Website owner:  James Miller

Prove. Prove the following assertion:

To obtain an equation, each of whose roots is h less than the corresponding root of the equation

1)        G(x) = a₀xⁿ + a₁x^n-1 + a₂x^n-2 + ... + a_n-1x + a_n = 0 ,

compute the following R₁, R₂, .... , R_n , employing synthetic division.

            G(x) = (x - h)∙Q₁(x) + R₁

            Q₁(x) = (x - h)∙Q₂(x) + R₂

2)        .........................................

            ........................................

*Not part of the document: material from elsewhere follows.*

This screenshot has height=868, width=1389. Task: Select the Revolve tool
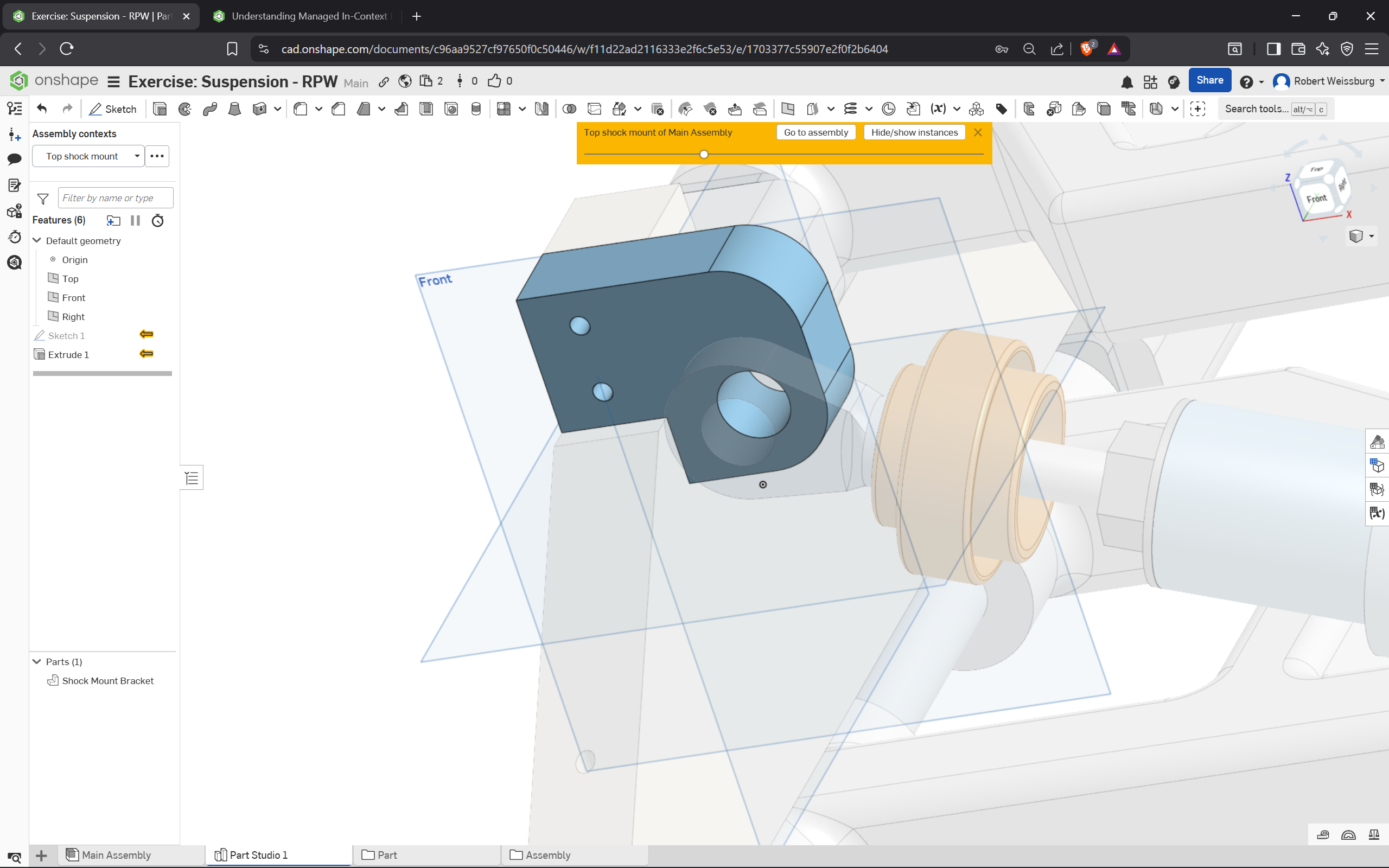(185, 109)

            Q_n-2(x) = (x - h)∙Q_n-1(x) + R_n-1

              Q_n-1(x) = (x - h)∙Q_n(x) + R_n

where each R is a constant and Q_n(x) = a₀. Then the roots of

3)        g(y) = a₀yⁿ + R_ny^n-1 + R_n-1y^n-2 + ... + R₂y + R₁ = 0

are the roots of G(x) diminished by h.

Proof. Let r be any root of G(x) = 0. Since G(r) = 0, we can write equations 2) above as

            R₁ = - (r - h)∙Q₁(r)

            R₂ = Q₁(r) - (r - h)∙Q₂(r)

4)        .....................................

            .....................................

            R_n-1 = Q_n-2(r) - (r - h)∙Q_n-1(r)

            R_n = Q_n-1(r) - (r - h)∙a₀

Let us now substitute these R’s into 3) above.

5)        g(y) = a₀yⁿ + [Q_n-1(r) - (r - h)∙a₀] y^n-1 + [Q_n-2(r) - (r - h)∙Q_n-1(r)] y^n-2 + .......

                                                                        ....... + [Q₁(r) - (r - h)∙Q₂(r)] y - (r - h)∙Q₁(r)

This equation 5) can be rewritten as

6)        g(y) = a₀[y - (r - h)] y^n-1 + Q_n-1(r) [y - (r - h)] y^n-2 + ....... + Q₁(r) [y - (r - h)] = 0

From 6) we can see that r - h is a root of 3) as was to be proved.